>> start TASK MATERIAL
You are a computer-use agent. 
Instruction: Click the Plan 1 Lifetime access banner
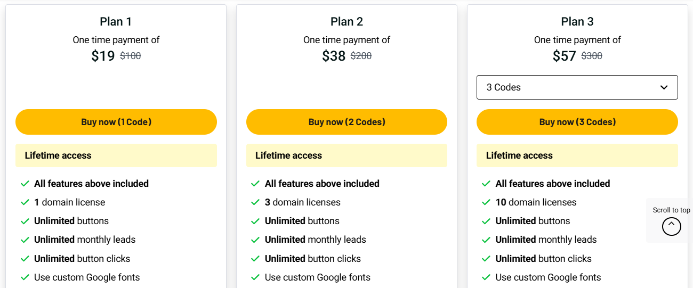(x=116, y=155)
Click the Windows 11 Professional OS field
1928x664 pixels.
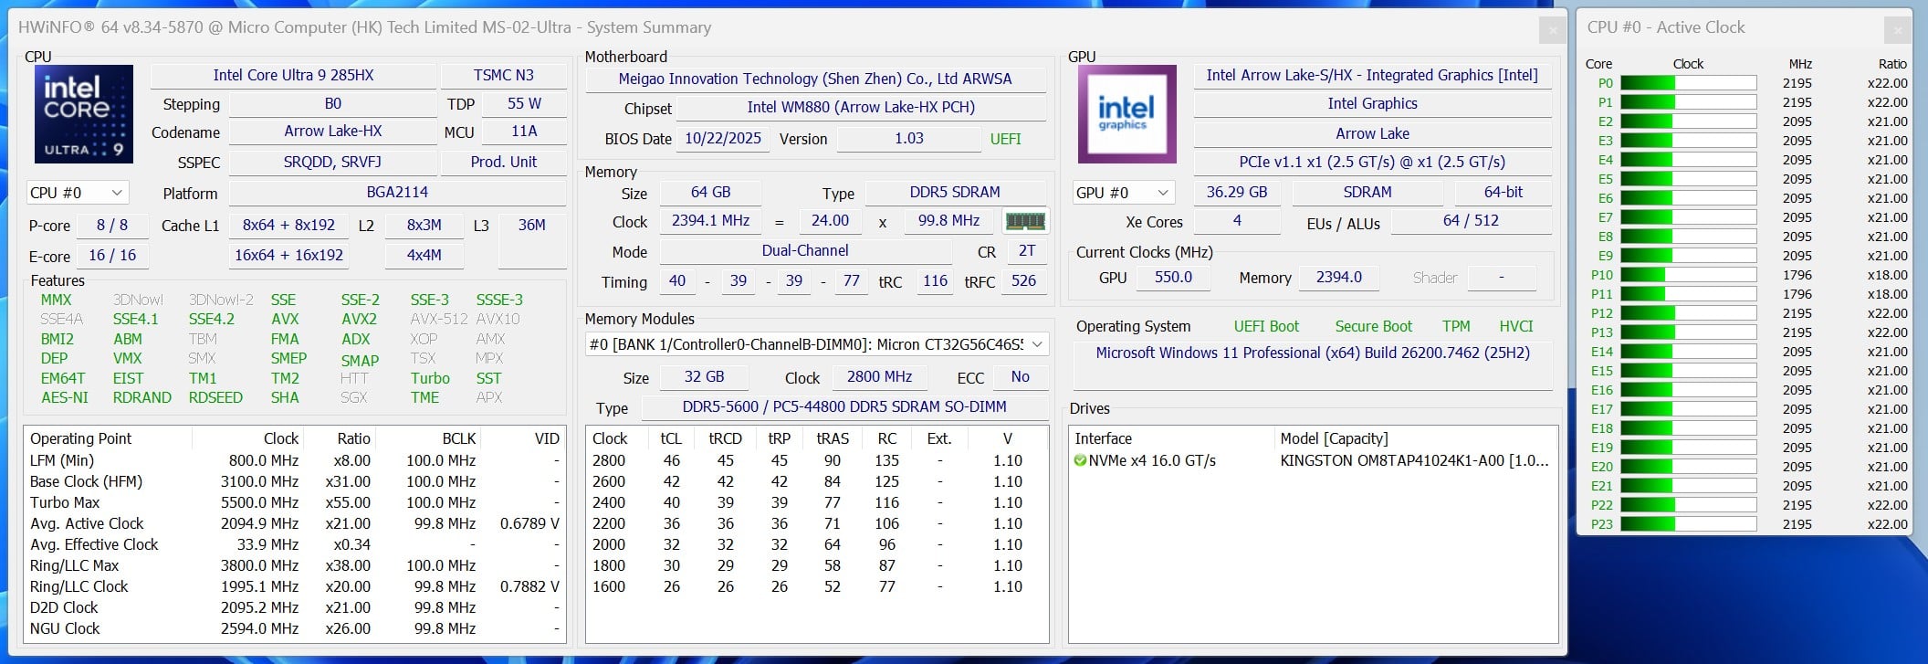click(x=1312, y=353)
>> end TASK MATERIAL
>> start TASK MATERIAL
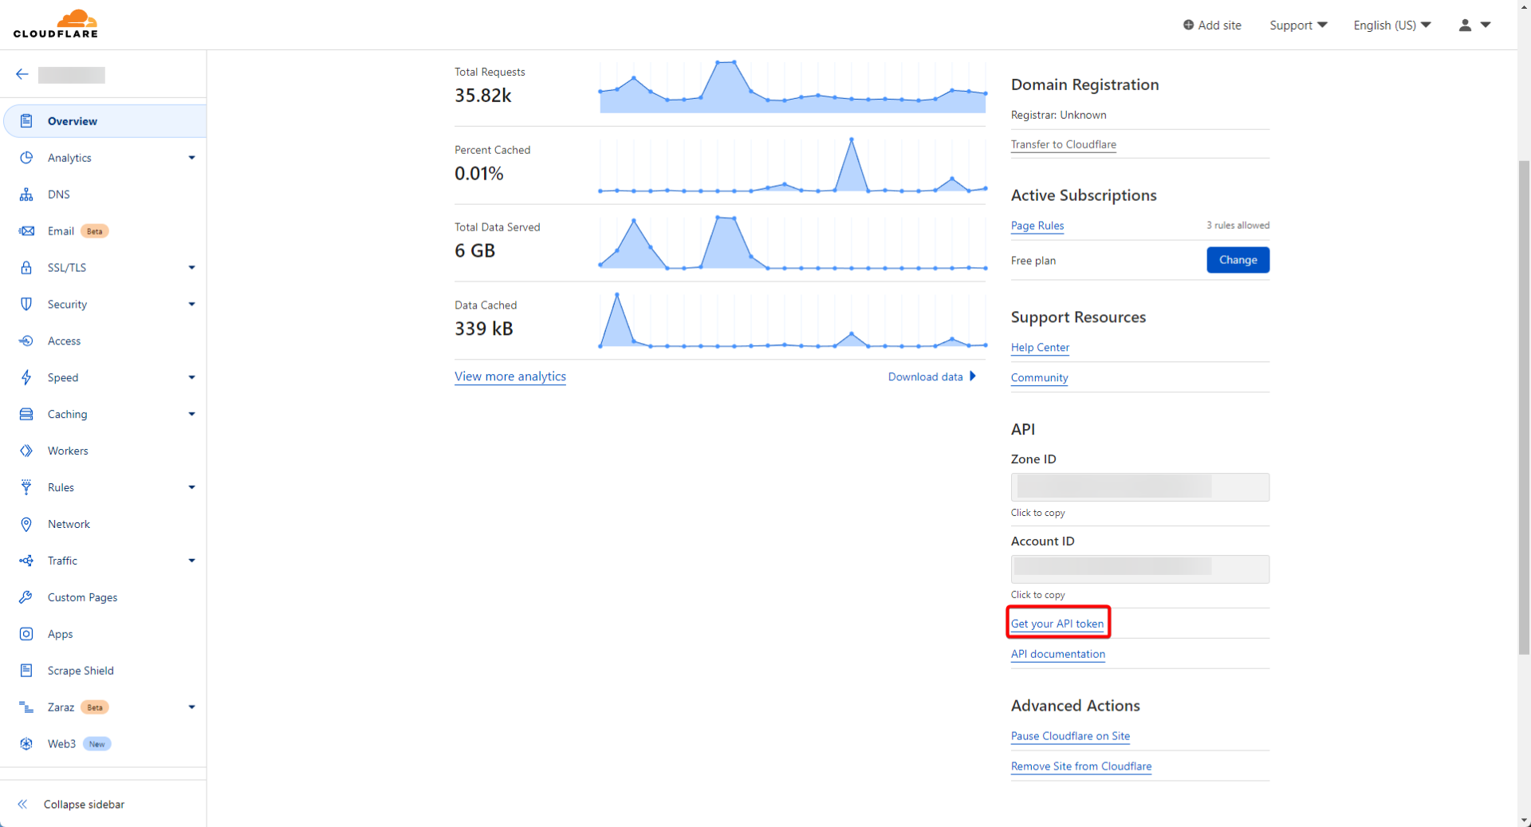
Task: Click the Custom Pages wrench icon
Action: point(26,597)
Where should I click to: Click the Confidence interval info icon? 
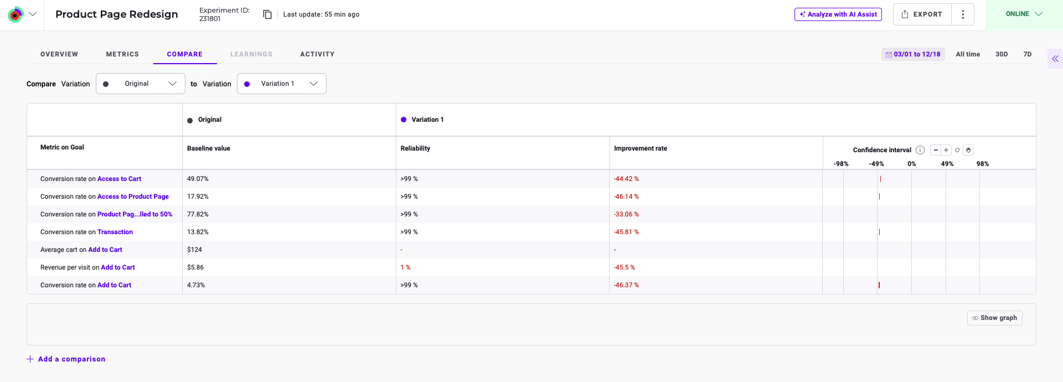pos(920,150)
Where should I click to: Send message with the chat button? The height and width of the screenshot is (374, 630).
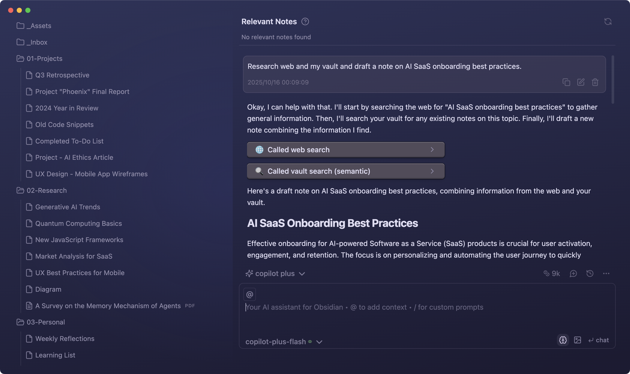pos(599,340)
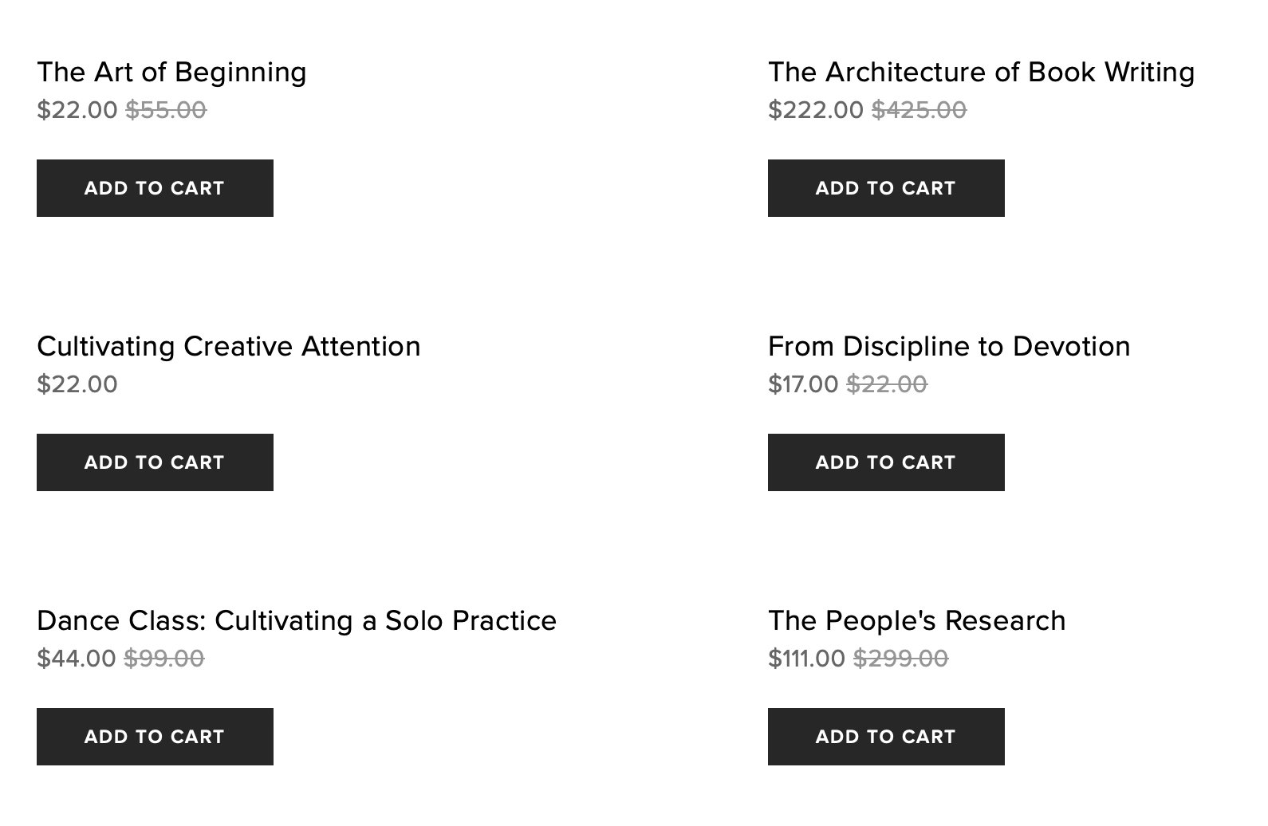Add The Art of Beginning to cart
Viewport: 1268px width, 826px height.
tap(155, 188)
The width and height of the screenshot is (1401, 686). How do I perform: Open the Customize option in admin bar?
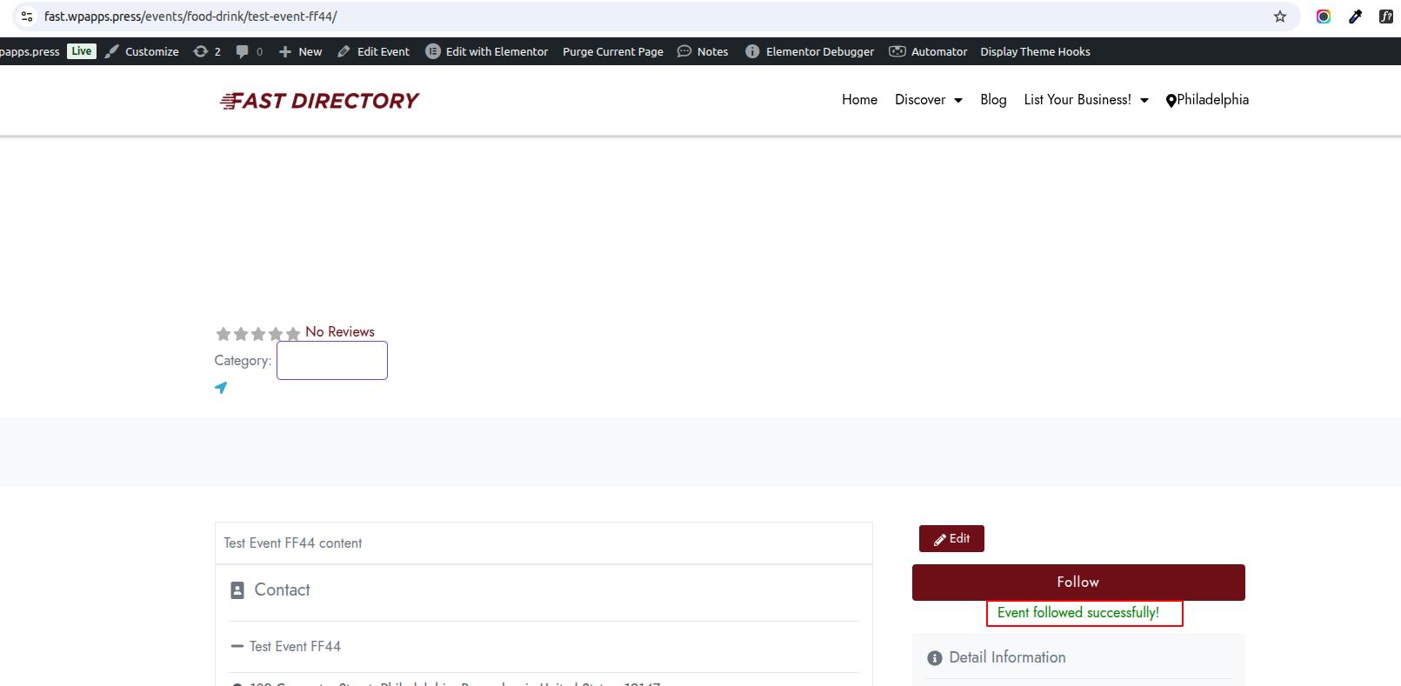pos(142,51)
>> end TASK MATERIAL
>> start TASK MATERIAL
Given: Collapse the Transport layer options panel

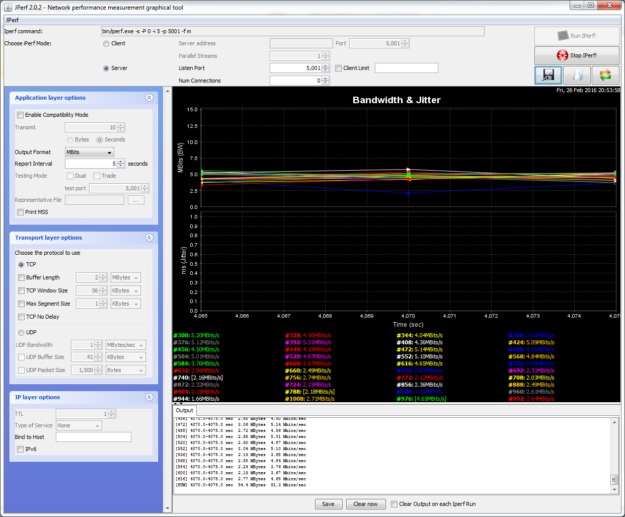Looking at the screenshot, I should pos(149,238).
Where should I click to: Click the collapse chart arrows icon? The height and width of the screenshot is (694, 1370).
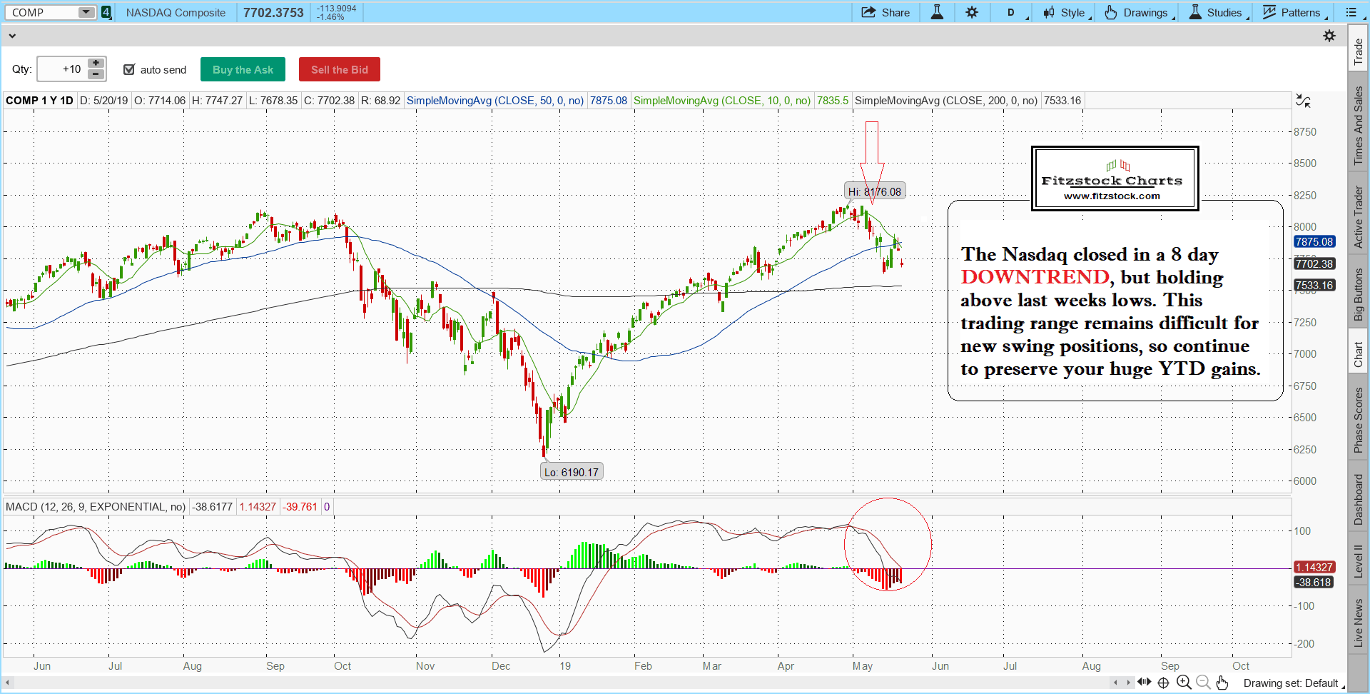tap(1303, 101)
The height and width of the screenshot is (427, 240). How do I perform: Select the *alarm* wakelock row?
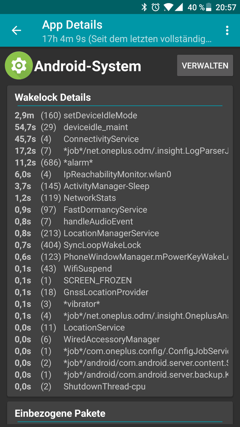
>> end TASK MATERIAL
GIVEN PROBLEM »
Format the data from the line with "You are a computer-use agent." to the line with "(x=116, y=155)" as a numbered list, skipping blank lines. Leave out the pictures.

OUTPUT OF THE TASK »
1. You are a computer-use agent. 
2. Instruction: Click the Plan 1 Lifetime access banner
3. (x=116, y=155)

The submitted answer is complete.